• **Your objective**
Below are some records; state how many of their lines contain the word "sidebar", and add nothing.

[[ Excerpted data open ]]

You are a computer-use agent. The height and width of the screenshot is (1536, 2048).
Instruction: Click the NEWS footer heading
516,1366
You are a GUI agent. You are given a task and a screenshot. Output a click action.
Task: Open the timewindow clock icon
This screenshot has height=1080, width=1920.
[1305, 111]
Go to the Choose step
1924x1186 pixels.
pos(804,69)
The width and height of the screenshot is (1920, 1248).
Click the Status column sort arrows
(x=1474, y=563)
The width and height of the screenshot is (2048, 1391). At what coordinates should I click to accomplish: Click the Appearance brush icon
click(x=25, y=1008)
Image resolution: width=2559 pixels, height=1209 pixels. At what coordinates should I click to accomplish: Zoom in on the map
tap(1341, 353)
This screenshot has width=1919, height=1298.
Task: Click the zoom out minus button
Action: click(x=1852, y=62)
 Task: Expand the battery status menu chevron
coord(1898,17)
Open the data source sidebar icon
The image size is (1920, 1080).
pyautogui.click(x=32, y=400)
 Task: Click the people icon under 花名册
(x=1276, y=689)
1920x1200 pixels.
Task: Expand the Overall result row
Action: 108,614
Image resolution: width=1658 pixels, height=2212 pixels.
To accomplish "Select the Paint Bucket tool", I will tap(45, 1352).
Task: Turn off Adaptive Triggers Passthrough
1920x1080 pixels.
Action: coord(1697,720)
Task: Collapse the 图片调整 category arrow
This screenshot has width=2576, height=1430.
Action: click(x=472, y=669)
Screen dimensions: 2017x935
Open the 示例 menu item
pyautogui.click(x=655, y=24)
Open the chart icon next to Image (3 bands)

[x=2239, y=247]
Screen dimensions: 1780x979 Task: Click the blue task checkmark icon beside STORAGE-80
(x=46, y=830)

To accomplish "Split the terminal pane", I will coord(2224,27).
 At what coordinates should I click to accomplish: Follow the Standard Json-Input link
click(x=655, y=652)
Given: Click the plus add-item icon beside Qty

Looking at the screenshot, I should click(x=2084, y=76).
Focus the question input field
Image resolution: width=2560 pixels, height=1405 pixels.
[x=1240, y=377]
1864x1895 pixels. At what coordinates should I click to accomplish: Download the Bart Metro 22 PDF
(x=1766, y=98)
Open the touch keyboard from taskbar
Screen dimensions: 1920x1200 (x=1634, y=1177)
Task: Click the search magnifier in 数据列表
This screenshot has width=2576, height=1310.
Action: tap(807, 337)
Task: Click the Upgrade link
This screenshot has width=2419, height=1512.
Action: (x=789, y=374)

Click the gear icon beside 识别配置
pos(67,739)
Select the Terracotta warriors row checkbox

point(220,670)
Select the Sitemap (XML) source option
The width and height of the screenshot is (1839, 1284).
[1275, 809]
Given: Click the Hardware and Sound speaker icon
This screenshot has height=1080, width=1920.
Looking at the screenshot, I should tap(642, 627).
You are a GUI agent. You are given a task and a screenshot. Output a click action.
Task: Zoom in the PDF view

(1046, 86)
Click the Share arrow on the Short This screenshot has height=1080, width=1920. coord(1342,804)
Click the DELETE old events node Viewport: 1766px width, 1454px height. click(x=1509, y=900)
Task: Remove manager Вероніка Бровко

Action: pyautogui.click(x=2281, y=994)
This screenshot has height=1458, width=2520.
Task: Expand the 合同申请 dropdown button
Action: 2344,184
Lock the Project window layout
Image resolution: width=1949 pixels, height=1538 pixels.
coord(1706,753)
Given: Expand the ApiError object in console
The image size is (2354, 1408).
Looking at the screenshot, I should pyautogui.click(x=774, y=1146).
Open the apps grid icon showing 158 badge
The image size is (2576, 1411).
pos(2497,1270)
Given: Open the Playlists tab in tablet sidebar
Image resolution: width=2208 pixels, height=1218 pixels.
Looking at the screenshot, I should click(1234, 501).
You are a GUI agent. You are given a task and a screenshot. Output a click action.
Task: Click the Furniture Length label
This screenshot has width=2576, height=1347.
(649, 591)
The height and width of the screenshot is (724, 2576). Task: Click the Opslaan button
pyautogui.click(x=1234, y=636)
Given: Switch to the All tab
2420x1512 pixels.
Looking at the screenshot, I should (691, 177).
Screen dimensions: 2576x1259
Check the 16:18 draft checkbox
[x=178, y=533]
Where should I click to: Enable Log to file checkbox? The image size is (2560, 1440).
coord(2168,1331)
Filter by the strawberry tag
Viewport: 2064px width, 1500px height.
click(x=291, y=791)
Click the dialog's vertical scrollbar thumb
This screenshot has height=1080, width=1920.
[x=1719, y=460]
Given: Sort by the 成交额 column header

[[ Excerpted data closed ]]

• **Output for this task**
2